O papel da tecnologia na relação entre marcas e consumidores
Desenvolver boas relações de longo prazo é uma estratégia vencedora para algumas marcas, o que gera muita competição pela atenção e envolvimento dos consumidores. De um modo geral, estudos indicam que a tecnologia tem cada vez mais beneficiado da proximidade entre marcas e consumidores, em dois principais tipos de relação: um mais tradicional (exchange) e outro mais próximo (communal), onde os consumidores sentem que as marcas são mesmo parte da vida deles, inclusive da própria identidade.
Contudo, desenvolver relacionamentos mais próximos (communal) com os consumidores é muitas vezes difícil num contexto mais tecnológico, pois exige muito investimento por parte das marcas, leva tempo, e não se sabe quais dessas ações realmente resultam.
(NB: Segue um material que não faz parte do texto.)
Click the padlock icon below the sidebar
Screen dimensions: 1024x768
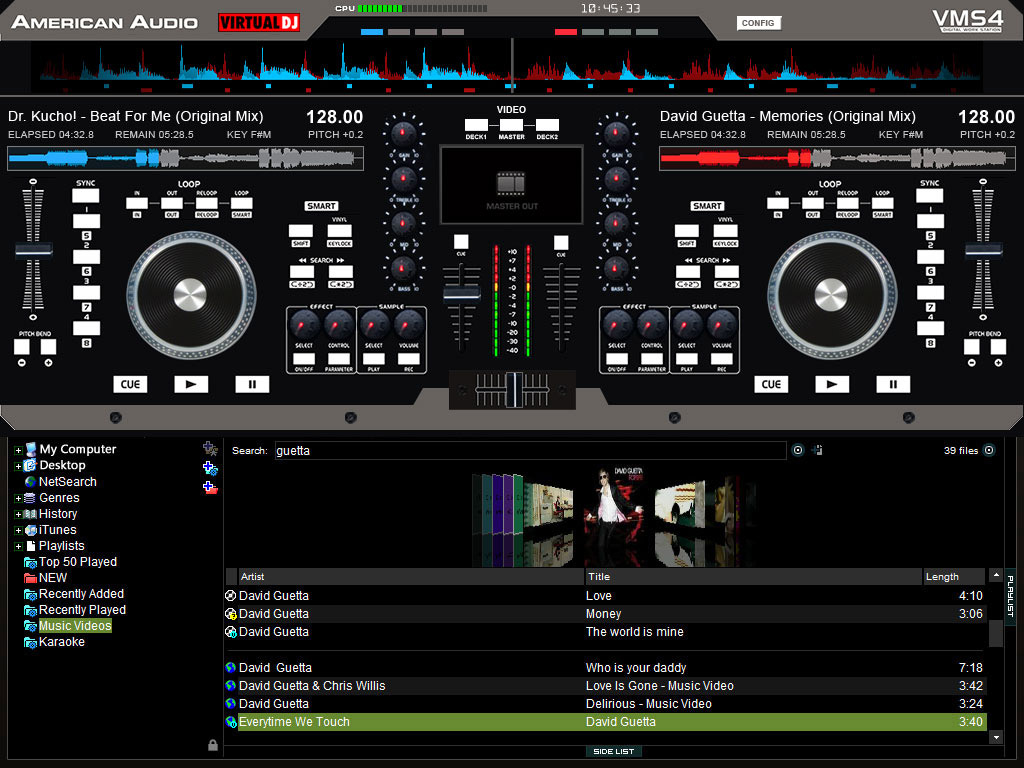pyautogui.click(x=211, y=744)
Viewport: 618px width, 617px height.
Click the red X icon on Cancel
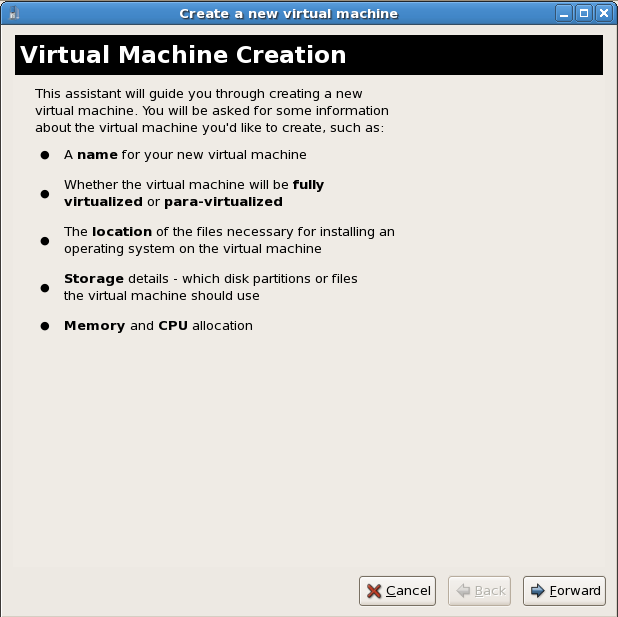pyautogui.click(x=374, y=591)
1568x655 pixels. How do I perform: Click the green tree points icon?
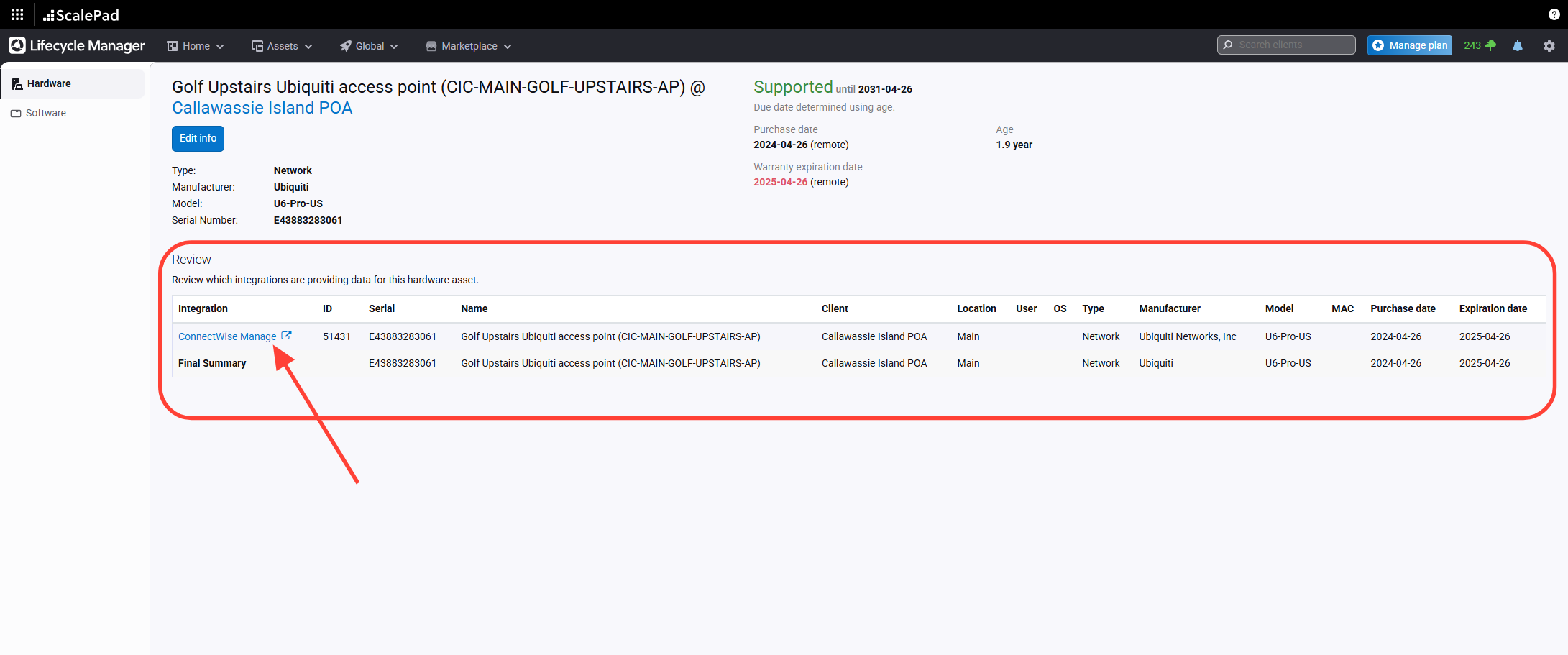1490,45
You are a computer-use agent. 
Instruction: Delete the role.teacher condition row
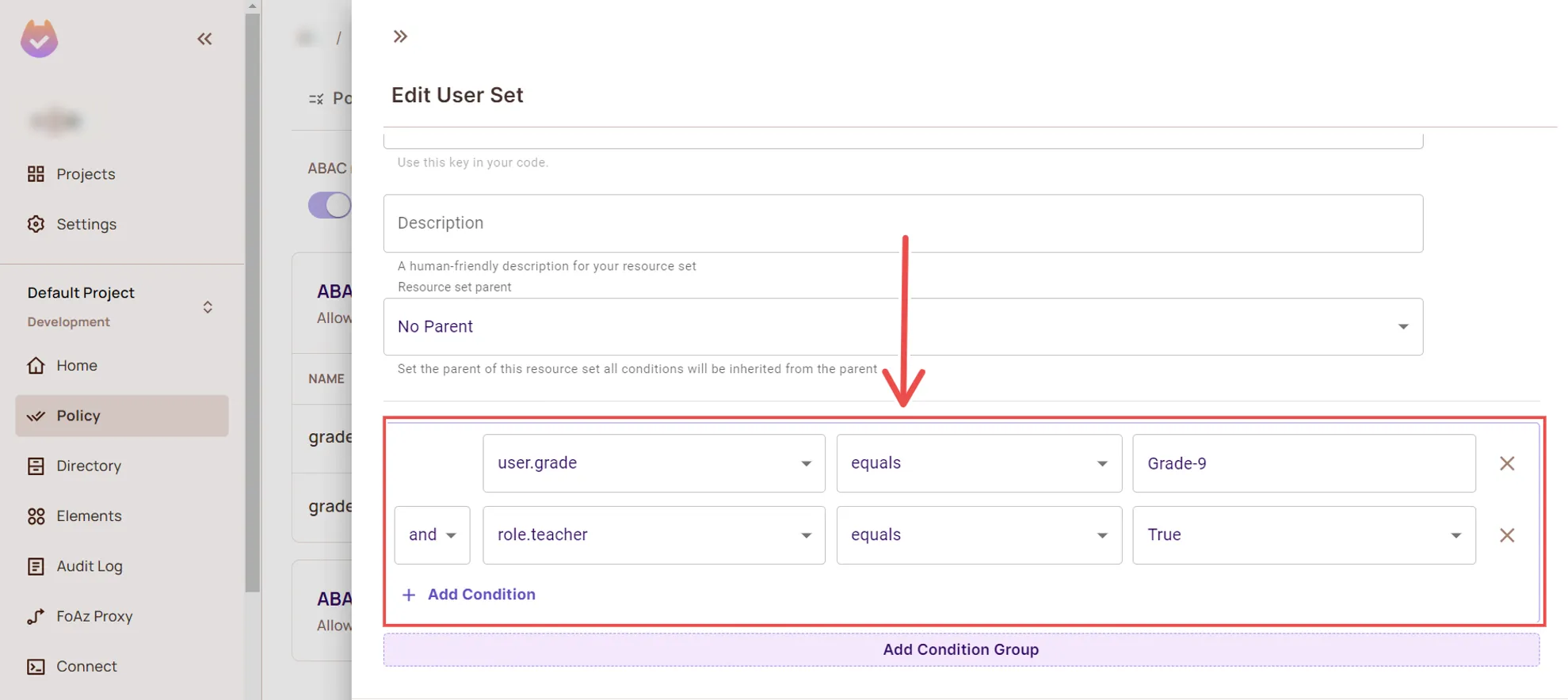tap(1506, 535)
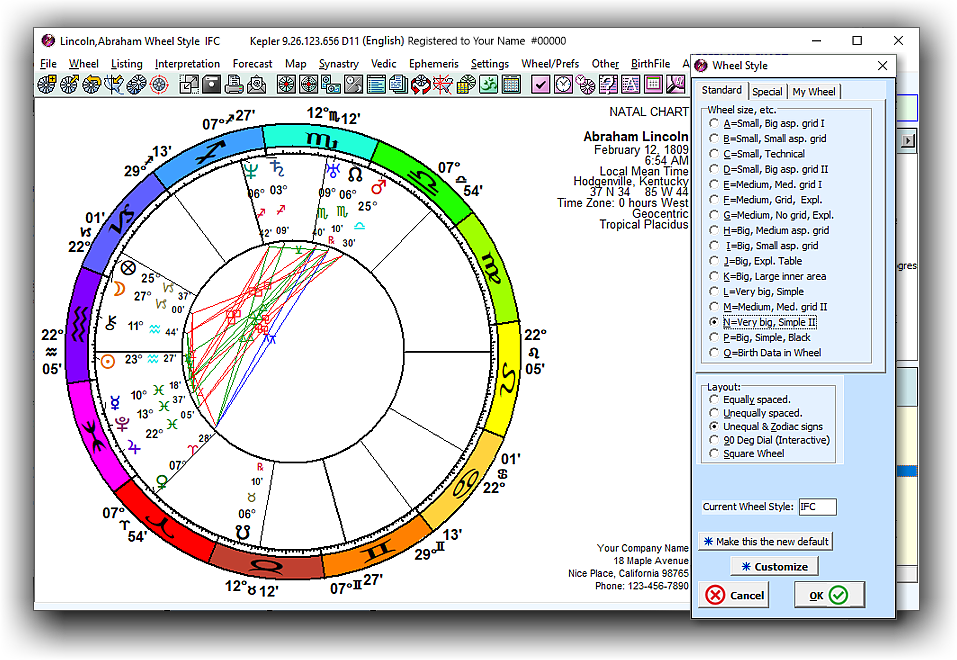The image size is (957, 660).
Task: Click the printer icon in the toolbar
Action: 235,85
A investigação que temos desenvolvido no Marketing Analytics Lab com consumidores de Portugal, Reino Unido e Estados Unidos, aponta para algumas táticas que as marcas podem usar para aumentar a relação próxima com o consumidor a partir da tecnologia. Contudo, vale a pena ressalvar que nem todas as ações resultam, e temos de ter cuidado com algumas linhas vermelhas que podem suscitar questões aos consumidores.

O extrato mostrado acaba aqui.